Publication

IRS Supreme Court Victory in Taxpayer Privacy Case

Generally, the IRS has broad power to seek records to carry out its investigatory, collections, and other duties. But those powers have checks to guard against abuse or inadvertent infringements on privacy. One of those checks is IRC Section 7609 which requires that when the IRS issues a summons seeking an individual’s records from a third party, such as a bank or accountant, it must provide notice of the summons to identified people. For example, if the IRS seeks bank records in the course of an audit, it generally must also notify the account holder of the summons. The statute then gives the account holder a brief window to challenge the summons based on recognized privileges and defenses, such as lack of relevance or the attorney-client privilege.
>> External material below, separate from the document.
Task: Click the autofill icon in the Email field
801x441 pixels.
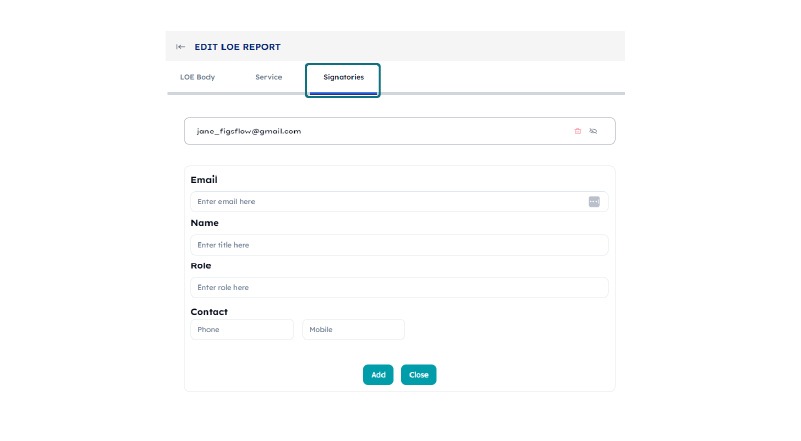Action: [594, 202]
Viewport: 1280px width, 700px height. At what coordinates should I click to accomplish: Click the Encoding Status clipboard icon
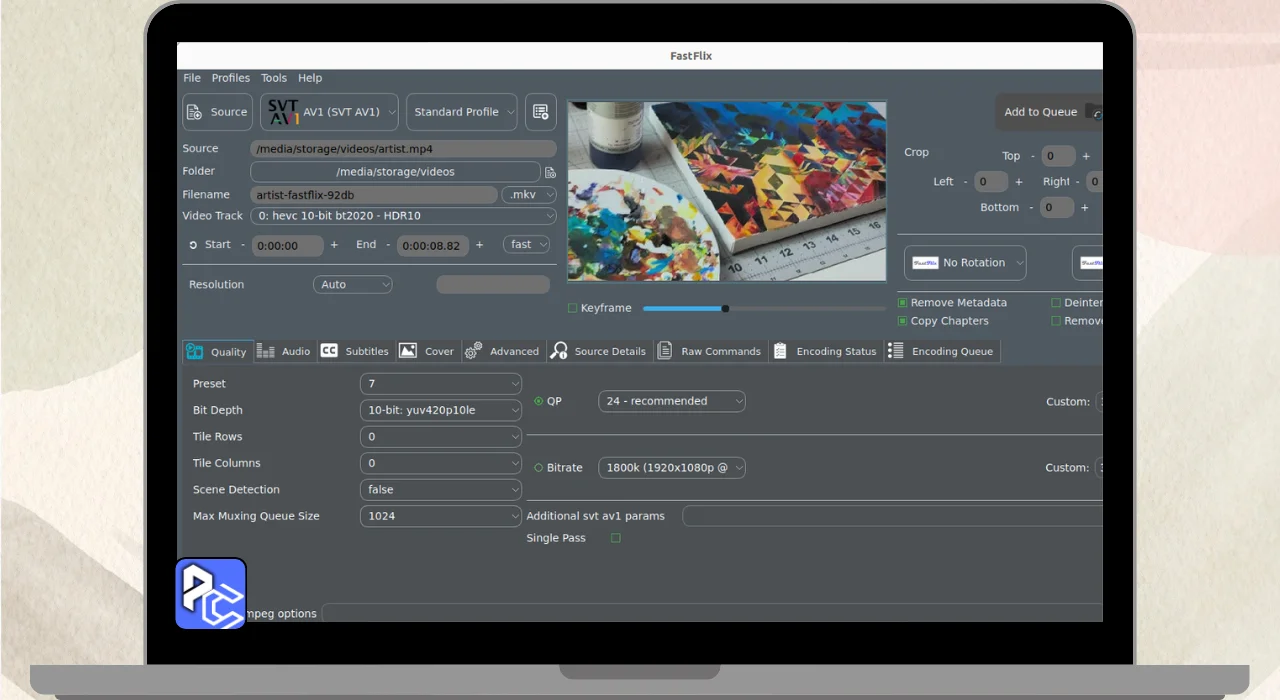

The statute excludes from the notice requirement summonses issued “in aid of the collection” of tax assessments § 7609(c)(2)(D)(i). In Polselli v. Internal Revenue Service, the IRS relied on that exception to issue administrative summonses to the taxpayer wife’s and lawyers’ bank accounts without notifying the taxpayer, the wife, or the lawyers. The Taxpayer argued that the IRS’s interpretation of the exception would allow the exception and not the rule to apply in almost every instance and would render the statute a dead letter. Nevertheless, in a unanimous opinion issued May 18, 2023, the Supreme Court agreed with the IRS and concluded that the summonses fell within the exception and thus the taxpayer’s wife and lawyers were not entitled to notice.

In practice, this means that if there is a tax assessment the IRS can issue a summons to a third party record holder without notifying the taxpayer first.